(Stored data)

==*==

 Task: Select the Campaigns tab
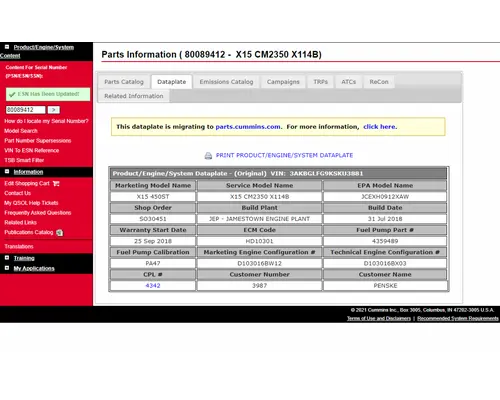coord(283,82)
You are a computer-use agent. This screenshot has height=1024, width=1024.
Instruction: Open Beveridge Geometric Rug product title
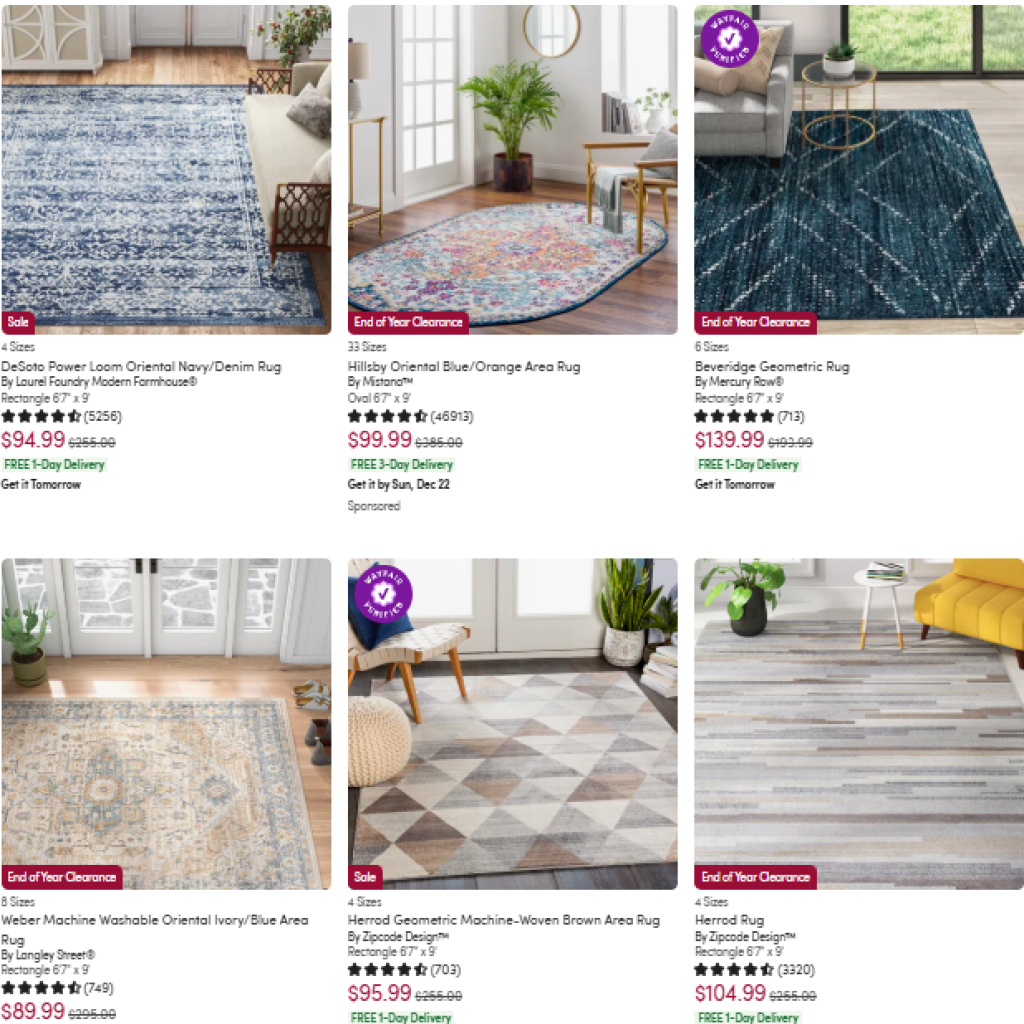[x=772, y=366]
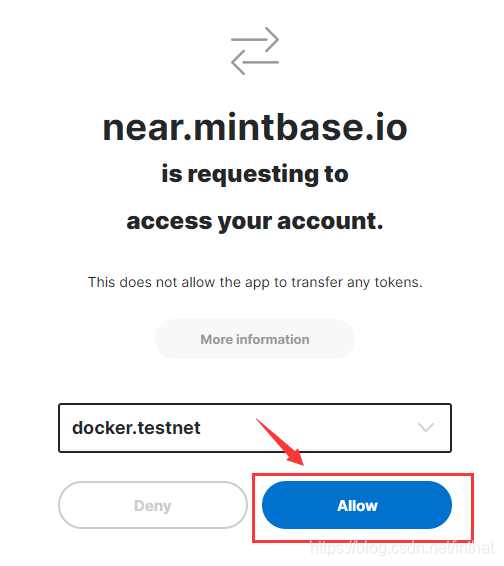This screenshot has height=566, width=504.
Task: Click the 'access your account.' text line
Action: click(x=255, y=221)
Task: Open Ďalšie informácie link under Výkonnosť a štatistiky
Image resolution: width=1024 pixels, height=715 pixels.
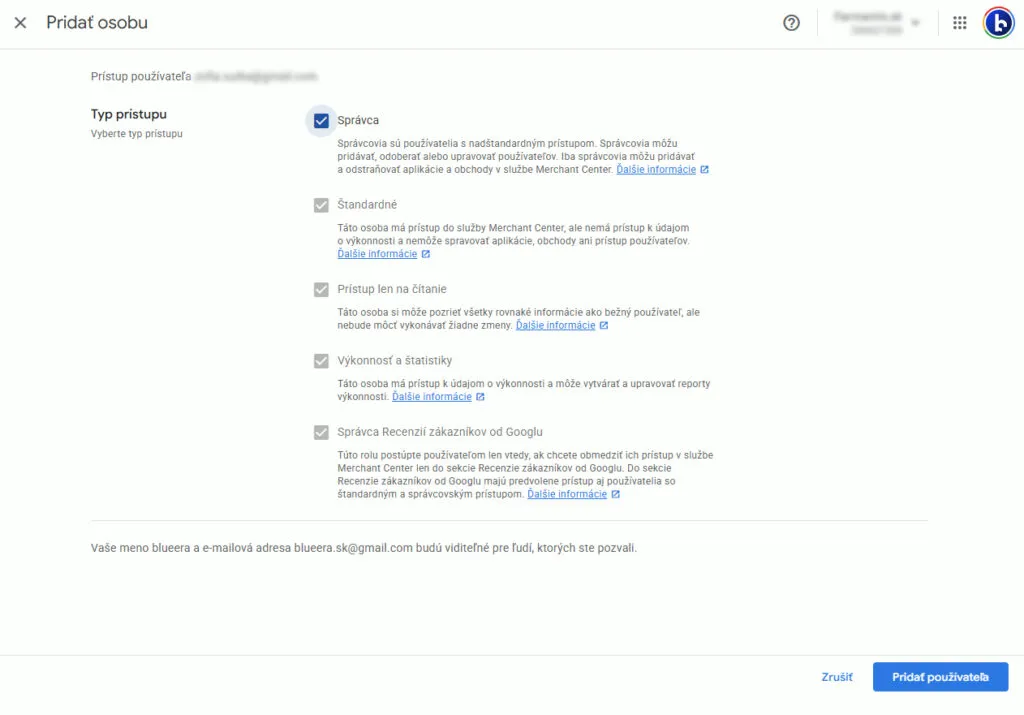Action: coord(431,397)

==*==

WHAT THE TASK REQUIRES: Give back only the lines from the one that carries "Instruction: Open Beveridge" through the final line above, both included. Drop all pictures.

RESULT:
Instruction: Open Beveridge Geometric Rug product title
[x=772, y=366]
This screenshot has height=566, width=504.
Task: Click the 'access your account.' text line
Action: click(x=255, y=221)
Task: Open Ďalšie informácie link under Výkonnosť a štatistiky
Image resolution: width=1024 pixels, height=715 pixels.
Action: coord(431,397)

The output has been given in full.